# [Assigned task]
Reproduce the entries below in full and without error.

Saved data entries
- - - -

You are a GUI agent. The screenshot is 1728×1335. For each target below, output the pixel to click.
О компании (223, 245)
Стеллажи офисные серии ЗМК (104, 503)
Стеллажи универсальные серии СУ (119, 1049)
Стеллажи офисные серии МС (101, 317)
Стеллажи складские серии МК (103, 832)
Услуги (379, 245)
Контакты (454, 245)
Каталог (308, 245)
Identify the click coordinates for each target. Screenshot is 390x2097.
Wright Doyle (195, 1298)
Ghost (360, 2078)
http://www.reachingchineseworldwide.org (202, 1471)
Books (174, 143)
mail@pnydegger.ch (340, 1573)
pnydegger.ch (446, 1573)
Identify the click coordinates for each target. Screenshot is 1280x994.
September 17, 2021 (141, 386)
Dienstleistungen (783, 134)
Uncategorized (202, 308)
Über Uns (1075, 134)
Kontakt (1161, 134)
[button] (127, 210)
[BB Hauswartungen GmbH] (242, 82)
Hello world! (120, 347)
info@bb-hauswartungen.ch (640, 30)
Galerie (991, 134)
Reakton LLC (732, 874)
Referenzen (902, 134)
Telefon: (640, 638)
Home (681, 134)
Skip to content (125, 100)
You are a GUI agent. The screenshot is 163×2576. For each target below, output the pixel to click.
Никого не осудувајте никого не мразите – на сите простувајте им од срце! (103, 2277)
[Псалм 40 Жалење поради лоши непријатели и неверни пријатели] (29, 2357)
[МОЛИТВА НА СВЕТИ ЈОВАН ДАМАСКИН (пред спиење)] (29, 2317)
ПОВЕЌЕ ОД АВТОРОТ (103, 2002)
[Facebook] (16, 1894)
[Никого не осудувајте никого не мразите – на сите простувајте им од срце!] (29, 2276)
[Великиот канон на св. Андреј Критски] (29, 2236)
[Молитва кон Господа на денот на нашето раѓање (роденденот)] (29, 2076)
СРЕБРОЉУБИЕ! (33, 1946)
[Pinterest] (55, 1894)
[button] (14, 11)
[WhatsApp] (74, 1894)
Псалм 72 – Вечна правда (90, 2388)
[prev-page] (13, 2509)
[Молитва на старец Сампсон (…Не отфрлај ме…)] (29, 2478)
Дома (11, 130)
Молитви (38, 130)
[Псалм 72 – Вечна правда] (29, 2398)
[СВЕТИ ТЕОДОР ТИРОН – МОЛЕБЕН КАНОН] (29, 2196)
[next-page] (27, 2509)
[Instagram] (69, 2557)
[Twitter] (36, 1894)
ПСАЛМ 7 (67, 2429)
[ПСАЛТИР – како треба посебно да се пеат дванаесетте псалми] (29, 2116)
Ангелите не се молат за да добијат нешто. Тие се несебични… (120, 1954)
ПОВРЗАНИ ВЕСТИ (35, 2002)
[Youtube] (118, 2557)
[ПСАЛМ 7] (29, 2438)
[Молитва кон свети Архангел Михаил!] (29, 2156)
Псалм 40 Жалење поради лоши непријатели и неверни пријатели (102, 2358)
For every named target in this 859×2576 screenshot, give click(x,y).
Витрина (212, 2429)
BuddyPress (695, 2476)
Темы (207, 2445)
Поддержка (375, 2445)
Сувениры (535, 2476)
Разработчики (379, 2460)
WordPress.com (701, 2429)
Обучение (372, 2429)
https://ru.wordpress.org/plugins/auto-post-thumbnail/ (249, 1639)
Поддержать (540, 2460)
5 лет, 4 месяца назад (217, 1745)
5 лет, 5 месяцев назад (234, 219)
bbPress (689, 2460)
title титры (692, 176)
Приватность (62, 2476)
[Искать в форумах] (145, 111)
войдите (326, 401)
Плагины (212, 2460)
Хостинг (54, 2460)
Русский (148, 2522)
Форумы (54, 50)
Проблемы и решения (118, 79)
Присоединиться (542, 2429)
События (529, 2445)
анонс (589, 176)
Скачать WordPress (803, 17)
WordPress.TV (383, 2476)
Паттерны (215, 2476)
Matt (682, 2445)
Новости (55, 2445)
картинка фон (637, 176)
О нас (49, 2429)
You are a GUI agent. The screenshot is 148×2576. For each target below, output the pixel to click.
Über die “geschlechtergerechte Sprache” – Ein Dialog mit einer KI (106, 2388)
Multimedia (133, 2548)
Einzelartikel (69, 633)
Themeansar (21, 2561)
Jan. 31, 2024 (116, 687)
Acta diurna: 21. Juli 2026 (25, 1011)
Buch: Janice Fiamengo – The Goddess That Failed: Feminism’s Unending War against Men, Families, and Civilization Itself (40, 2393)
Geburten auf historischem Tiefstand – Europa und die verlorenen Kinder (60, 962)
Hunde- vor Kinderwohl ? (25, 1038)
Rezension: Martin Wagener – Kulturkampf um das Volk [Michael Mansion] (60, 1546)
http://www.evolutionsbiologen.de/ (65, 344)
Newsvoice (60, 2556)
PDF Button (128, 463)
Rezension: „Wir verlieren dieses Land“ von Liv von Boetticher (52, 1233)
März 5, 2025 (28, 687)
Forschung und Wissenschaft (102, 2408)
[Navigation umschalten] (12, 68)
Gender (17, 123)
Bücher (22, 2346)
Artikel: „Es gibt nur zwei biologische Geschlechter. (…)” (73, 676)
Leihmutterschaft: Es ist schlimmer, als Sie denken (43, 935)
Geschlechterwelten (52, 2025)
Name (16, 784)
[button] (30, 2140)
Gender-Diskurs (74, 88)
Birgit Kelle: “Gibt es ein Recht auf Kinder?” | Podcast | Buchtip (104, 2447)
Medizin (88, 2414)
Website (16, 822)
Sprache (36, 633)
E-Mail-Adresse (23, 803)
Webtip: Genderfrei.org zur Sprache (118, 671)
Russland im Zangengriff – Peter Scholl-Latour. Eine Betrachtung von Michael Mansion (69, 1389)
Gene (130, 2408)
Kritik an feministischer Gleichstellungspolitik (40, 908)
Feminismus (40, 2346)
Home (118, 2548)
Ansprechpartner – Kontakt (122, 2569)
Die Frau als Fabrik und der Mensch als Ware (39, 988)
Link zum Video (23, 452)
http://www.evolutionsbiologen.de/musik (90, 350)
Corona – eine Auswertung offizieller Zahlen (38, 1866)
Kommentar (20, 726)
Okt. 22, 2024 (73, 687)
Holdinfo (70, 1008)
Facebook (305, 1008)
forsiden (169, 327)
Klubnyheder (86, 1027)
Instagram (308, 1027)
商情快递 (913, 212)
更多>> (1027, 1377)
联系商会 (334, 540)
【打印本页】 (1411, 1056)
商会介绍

- - - -

# [Exercise result]
You are a GUI agent. The screenshot is 1728×1335. For each target below, output the pixel to click.
О компании (223, 245)
Стеллажи офисные серии ЗМК (104, 503)
Стеллажи универсальные серии СУ (119, 1049)
Стеллажи офисные серии МС (101, 317)
Стеллажи складские серии МК (103, 832)
Услуги (379, 245)
Контакты (454, 245)
Каталог (308, 245)
Identify the click coordinates for each target. Screenshot is 390x2097.
Wright Doyle (195, 1298)
Ghost (360, 2078)
http://www.reachingchineseworldwide.org (202, 1471)
Books (174, 143)
mail@pnydegger.ch (340, 1573)
pnydegger.ch (446, 1573)
Identify the click coordinates for each target. Screenshot is 1280x994.
September 17, 2021 (141, 386)
Dienstleistungen (783, 134)
Uncategorized (202, 308)
Über Uns (1075, 134)
Kontakt (1161, 134)
[button] (127, 210)
[BB Hauswartungen GmbH] (242, 82)
Hello world! (120, 347)
info@bb-hauswartungen.ch (640, 30)
Galerie (991, 134)
Reakton LLC (732, 874)
Referenzen (902, 134)
Telefon: (640, 638)
Home (681, 134)
Skip to content (125, 100)
You are a GUI agent. The screenshot is 163×2576. For each target below, output the pixel to click.
Никого не осудувајте никого не мразите – на сите простувајте им од срце! (103, 2277)
[Псалм 40 Жалење поради лоши непријатели и неверни пријатели] (29, 2357)
[МОЛИТВА НА СВЕТИ ЈОВАН ДАМАСКИН (пред спиење)] (29, 2317)
ПОВЕЌЕ ОД АВТОРОТ (103, 2002)
[Facebook] (16, 1894)
[Никого не осудувајте никого не мразите – на сите простувајте им од срце!] (29, 2276)
[Великиот канон на св. Андреј Критски] (29, 2236)
[Молитва кон Господа на денот на нашето раѓање (роденденот)] (29, 2076)
СРЕБРОЉУБИЕ! (33, 1946)
[Pinterest] (55, 1894)
[button] (14, 11)
[WhatsApp] (74, 1894)
Псалм 72 – Вечна правда (90, 2388)
[prev-page] (13, 2509)
[Молитва на старец Сампсон (…Не отфрлај ме…)] (29, 2478)
Дома (11, 130)
Молитви (38, 130)
[Псалм 72 – Вечна правда] (29, 2398)
[СВЕТИ ТЕОДОР ТИРОН – МОЛЕБЕН КАНОН] (29, 2196)
[next-page] (27, 2509)
[Instagram] (69, 2557)
[Twitter] (36, 1894)
ПСАЛМ 7 (67, 2429)
[ПСАЛТИР – како треба посебно да се пеат дванаесетте псалми] (29, 2116)
Ангелите не се молат за да добијат нешто. Тие се несебични… (120, 1954)
ПОВРЗАНИ ВЕСТИ (35, 2002)
[Youtube] (118, 2557)
[ПСАЛМ 7] (29, 2438)
[Молитва кон свети Архангел Михаил!] (29, 2156)
Псалм 40 Жалење поради лоши непријатели и неверни пријатели (102, 2358)
For every named target in this 859×2576 screenshot, give click(x,y).
Витрина (212, 2429)
BuddyPress (695, 2476)
Темы (207, 2445)
Поддержка (375, 2445)
Сувениры (535, 2476)
Разработчики (379, 2460)
WordPress.com (701, 2429)
Обучение (372, 2429)
https://ru.wordpress.org/plugins/auto-post-thumbnail/ (249, 1639)
Поддержать (540, 2460)
5 лет, 4 месяца назад (217, 1745)
5 лет, 5 месяцев назад (234, 219)
bbPress (689, 2460)
title титры (692, 176)
Приватность (62, 2476)
[Искать в форумах] (145, 111)
войдите (326, 401)
Плагины (212, 2460)
Хостинг (54, 2460)
Русский (148, 2522)
Форумы (54, 50)
Проблемы и решения (118, 79)
Присоединиться (542, 2429)
События (529, 2445)
анонс (589, 176)
Скачать WordPress (803, 17)
WordPress.TV (383, 2476)
Паттерны (215, 2476)
Matt (682, 2445)
Новости (55, 2445)
картинка фон (637, 176)
О нас (49, 2429)
You are a GUI agent. The screenshot is 148×2576. For each target below, output the pixel to click.
Über die “geschlechtergerechte Sprache” – Ein Dialog mit einer KI (106, 2388)
Multimedia (133, 2548)
Einzelartikel (69, 633)
Themeansar (21, 2561)
Jan. 31, 2024 (116, 687)
Acta diurna: 21. Juli 2026 (25, 1011)
Buch: Janice Fiamengo – The Goddess That Failed: Feminism’s Unending War against Men, Families, and Civilization Itself (40, 2393)
Geburten auf historischem Tiefstand – Europa und die verlorenen Kinder (60, 962)
Hunde- vor Kinderwohl ? (25, 1038)
Rezension: Martin Wagener – Kulturkampf um das Volk [Michael Mansion] (60, 1546)
http://www.evolutionsbiologen.de/ (65, 344)
Newsvoice (60, 2556)
PDF Button (128, 463)
Rezension: „Wir verlieren dieses Land“ von Liv von Boetticher (52, 1233)
März 5, 2025 (28, 687)
Forschung und Wissenschaft (102, 2408)
[Navigation umschalten] (12, 68)
Gender (17, 123)
Bücher (22, 2346)
Artikel: „Es gibt nur zwei biologische Geschlechter. (…)” (73, 676)
Leihmutterschaft: Es ist schlimmer, als Sie denken (43, 935)
Geschlechterwelten (52, 2025)
Name (16, 784)
[button] (30, 2140)
Gender-Diskurs (74, 88)
Birgit Kelle: “Gibt es ein Recht auf Kinder?” | Podcast | Buchtip (104, 2447)
Medizin (88, 2414)
Website (16, 822)
Sprache (36, 633)
E-Mail-Adresse (23, 803)
Webtip: Genderfrei.org zur Sprache (118, 671)
Russland im Zangengriff – Peter Scholl-Latour. Eine Betrachtung von Michael Mansion (69, 1389)
Gene (130, 2408)
Kritik an feministischer Gleichstellungspolitik (40, 908)
Feminismus (40, 2346)
Home (118, 2548)
Ansprechpartner – Kontakt (122, 2569)
Die Frau als Fabrik und der Mensch als Ware (39, 988)
Link zum Video (23, 452)
http://www.evolutionsbiologen.de/musik (90, 350)
Corona – eine Auswertung offizieller Zahlen (38, 1866)
Kommentar (20, 726)
Okt. 22, 2024 (73, 687)
Holdinfo (70, 1008)
Facebook (305, 1008)
forsiden (169, 327)
Klubnyheder (86, 1027)
Instagram (308, 1027)
商情快递 (913, 212)
更多>> (1027, 1377)
联系商会 (334, 540)
【打印本页】 (1411, 1056)
商会介绍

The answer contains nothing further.